JEFFERSON CITY - Activists trying to kill capital punishment dominated a statehouse hearing on the issue Wednesday night. The House Criminal Justice Committee heard one bill abolishing the death penalty and another forbidding the state from executing the retarded.
Columbia's lawmakers are divided on the death penalty. Rep. Vicky Riback-Wilson has co-sponsored both bills, and Rep. Tim Harlan says he's supports them. But Rep. Chuck Graham says he supports the death penalty - and says he has doubts about the bill to exclude retarded people from capital punishment.
"I think that the idea is right, but I want to make sure the language is narrow in scope," Graham said. "Who's gonna decide if someone's going to have the cognitive ability?"
Steve Jacobs, who works at St. Francis House in Columbia, said he knew the accused killer of David Weber - who was slain at Columbia car wash in December.

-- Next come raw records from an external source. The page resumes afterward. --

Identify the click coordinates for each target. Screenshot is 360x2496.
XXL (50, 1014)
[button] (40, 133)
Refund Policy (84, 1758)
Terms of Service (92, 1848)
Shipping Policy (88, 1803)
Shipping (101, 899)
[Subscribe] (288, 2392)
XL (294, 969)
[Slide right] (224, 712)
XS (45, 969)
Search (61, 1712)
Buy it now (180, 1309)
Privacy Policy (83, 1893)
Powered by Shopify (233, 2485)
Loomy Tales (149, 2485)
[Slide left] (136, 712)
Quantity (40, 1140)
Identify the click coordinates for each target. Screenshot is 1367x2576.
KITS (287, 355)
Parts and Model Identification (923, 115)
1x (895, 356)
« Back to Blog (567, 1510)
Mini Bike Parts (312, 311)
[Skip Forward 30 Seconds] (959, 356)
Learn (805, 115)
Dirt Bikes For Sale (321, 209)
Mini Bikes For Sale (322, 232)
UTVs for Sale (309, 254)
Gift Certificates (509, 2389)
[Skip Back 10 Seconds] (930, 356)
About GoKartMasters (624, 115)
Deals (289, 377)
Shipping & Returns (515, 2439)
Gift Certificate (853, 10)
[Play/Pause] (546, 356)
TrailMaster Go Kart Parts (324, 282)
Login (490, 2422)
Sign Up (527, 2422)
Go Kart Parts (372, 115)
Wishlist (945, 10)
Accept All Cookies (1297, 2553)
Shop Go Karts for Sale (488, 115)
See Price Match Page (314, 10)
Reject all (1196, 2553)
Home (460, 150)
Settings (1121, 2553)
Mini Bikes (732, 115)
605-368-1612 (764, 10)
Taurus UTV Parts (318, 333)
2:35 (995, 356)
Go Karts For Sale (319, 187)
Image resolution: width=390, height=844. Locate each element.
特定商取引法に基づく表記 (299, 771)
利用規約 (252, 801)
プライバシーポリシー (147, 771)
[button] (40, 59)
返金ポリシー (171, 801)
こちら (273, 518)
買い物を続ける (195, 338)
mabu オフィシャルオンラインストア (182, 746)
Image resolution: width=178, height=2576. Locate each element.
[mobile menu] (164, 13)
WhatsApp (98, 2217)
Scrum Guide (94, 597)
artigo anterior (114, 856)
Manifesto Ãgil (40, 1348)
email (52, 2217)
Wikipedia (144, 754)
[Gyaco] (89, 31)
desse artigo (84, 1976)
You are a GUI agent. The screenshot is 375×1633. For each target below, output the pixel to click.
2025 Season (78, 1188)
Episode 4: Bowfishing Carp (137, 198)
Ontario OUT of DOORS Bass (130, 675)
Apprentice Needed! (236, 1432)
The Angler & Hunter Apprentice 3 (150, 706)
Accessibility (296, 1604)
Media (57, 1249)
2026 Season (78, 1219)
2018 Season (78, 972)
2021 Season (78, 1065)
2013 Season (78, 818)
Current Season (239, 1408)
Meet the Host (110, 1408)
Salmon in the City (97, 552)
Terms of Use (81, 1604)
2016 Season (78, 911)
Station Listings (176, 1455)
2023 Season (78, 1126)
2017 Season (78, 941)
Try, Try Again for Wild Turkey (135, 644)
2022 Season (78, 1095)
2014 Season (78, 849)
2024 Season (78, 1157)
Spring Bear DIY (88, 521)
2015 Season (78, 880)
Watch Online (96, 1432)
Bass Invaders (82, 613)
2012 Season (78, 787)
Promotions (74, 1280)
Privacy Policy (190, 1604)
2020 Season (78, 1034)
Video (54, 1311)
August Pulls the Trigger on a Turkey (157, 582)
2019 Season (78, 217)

"Our first reaction was, that man's not smart enough to murder someone," Jacobs said. Jacobs said that if the suspect, Fred Stone, was guilty - then someone likely put him up to it.
The Pope's successful intervention to spare the life of convicted killer Darrell Mease has drawn significant attention to the issue -- both in the U.S. and in Europe.
Opponents argue the Mease commutation is just another example of how arbitrary and capricious the death penalty is.
"A black person who kills a white person is four times as likely to be sentenced to death than any other combination," said John Galliher, a sociologist at MU. Galliher said the disparity in sentencing stems from the prosecutor's discretion.
The families of murder victims were divided on the issue. "I was a supporter of the death penalty before," said William Long. Long's father and mother-in-law were murdered in DeSoto in 1996. Long said the murderer knew what he was doing - and planned the event. He said the murderer had no compassion - and even testified that he laughing as he killed.
Long said the murderer has been sentenced to die - but that he execution date has not yet been set. He says the execution will bring "release."
But John Griffith, whose son Chris was killed in 1986, said he knew his son's murderer was just another victim of a violence-prone society. Griffith said his pain wasn't eased by the murderer's execution. "Healing is not found in revenge, but forgiveness," he said.
Christian and secular ideas mixed freely during the hearing. John Gaydos, Catholic bishop of the Jefferson City diocese, said opposition to the death penalty wasn't a "callous disregard of victims."
Gaydos alluded to his opposition to abortion - a position more popular with many lawmakers - and called on them to be "unconditionally pro-life."
"Executing people just creates a whole new set of victims," said pastor Larry Rice of New Life Evangelistic Ministries. He added that the state offers no support to the families of people it is executing.
He also said the death penalty was unjust. "I've never seen a millionaire get the death penalty - the duPont's don't get it, the Menendez brothers didn't get it," he added.
Rep. John Loudon, R-Ballwin, entered into a brief Biblical colloquy with Rice about the meaning of Genesis 9:9, which he said appeared to endorse the death penalty. "Jesus Christ shed his blood for us all, and we don't need to seek vengeance," Rice responded. He says the New Covenant emphasizes forgiveness.
Presently, Missouri has 87 people on death row - and up to 13 could be put to death this year. Graham said he thought the chances for a death penalty repeal were nil. "The number of witnesses doesn't equal the number of votes," he said.